The ranch is not the site of the Standing Rock Camp where protectors are taking a stand against the Dakota Access pipeline, but the ranch has hundreds of burials and artifacts.
“It’s a beautiful ranch, but I just wanted out,” he said.
Standing Rock Sioux Tribal Chairman David Archambault II made a statement at the Protecting Native Land and Resources, Rejecting North Dakota Pipeline Forum:
“Recently, they purchased the Cannonball Ranch, yesterday the transaction was final, the documents are signed and recorded with the county and the money was transferred. So the owner of the Cannonball Ranch, where we’re demonstrating, what we’re protecting, has now been sold to the pipeline company so it’s really disturbing to me because the intention is all wrong. Without having any further review and without understanding what the process was… it’s not fair. It’s not right and the company is going to try to move forward without any consideration of tribes. I am not asking that you stop this pipeline, I’m asking that you do a full EIS [Environmental Impact Statement].”

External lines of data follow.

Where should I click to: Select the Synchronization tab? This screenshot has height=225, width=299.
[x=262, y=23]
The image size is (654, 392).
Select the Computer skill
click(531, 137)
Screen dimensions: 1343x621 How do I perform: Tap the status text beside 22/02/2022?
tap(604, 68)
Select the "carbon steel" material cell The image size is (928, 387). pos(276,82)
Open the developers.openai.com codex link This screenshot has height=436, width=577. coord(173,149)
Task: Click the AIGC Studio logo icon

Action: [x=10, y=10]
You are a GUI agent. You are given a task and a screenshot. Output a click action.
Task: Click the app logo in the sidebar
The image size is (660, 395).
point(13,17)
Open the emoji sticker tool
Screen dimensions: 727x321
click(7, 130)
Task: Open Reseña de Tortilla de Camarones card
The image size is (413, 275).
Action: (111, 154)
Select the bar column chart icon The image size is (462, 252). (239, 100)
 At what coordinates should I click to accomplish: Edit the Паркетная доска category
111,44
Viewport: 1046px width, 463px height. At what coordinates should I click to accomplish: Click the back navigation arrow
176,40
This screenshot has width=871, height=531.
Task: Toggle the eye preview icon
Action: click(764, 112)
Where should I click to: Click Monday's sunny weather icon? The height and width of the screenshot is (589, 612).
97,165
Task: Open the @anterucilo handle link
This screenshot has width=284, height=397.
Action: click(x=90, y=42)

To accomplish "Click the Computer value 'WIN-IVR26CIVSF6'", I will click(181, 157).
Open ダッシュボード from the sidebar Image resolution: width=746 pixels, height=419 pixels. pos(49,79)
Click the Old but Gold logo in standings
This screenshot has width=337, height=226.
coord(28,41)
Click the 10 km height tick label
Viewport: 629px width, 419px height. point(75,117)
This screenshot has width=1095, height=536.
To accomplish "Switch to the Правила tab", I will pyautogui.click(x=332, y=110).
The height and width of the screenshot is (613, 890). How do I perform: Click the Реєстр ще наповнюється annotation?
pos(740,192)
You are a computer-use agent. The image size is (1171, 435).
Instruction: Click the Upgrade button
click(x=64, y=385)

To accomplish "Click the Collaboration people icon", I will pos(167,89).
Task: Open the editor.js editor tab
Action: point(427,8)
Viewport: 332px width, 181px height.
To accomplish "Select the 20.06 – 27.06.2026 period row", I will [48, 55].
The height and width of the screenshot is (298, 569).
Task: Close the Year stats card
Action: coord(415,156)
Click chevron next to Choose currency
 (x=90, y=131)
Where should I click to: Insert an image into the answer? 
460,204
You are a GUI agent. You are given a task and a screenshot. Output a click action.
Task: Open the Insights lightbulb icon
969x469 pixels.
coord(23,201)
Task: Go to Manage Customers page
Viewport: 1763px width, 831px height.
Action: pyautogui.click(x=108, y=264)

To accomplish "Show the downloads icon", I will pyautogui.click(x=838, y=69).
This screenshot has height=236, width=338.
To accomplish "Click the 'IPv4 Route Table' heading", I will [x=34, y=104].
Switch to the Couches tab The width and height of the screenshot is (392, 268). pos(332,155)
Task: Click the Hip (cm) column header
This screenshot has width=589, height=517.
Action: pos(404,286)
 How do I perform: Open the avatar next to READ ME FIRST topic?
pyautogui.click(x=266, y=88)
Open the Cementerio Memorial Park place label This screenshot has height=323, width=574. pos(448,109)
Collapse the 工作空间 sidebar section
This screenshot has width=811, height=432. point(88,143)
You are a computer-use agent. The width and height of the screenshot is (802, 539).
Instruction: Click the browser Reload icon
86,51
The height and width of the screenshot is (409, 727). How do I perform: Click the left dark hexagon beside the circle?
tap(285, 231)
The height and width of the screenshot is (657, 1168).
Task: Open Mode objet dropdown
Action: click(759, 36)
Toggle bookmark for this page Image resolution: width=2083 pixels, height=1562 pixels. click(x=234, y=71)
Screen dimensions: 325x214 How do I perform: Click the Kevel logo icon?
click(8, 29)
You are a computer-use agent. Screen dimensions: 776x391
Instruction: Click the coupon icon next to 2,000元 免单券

On the same day as the Cannonball Ranch sale, more than 1,200 archaeologists and museums sent a letter to President Barack Obama, the Department of Justice, the Department of the Interior and the U.S. Army Corps of Engineers urging a full Environmental Impact Statement be completed as well as a survey of cultural resources along the pipeline’s route.
“The destruction of these sacred sites adds yet another injury to the Lakota, Dakota, and other Indigenous Peoples who bear the impacts of fossil fuel extraction and transportation. If constructed, this pipeline will continue to encourage oil consumption that causes climate change, all the while harming those populations who contributed little to this crisis,” reads part of the letter.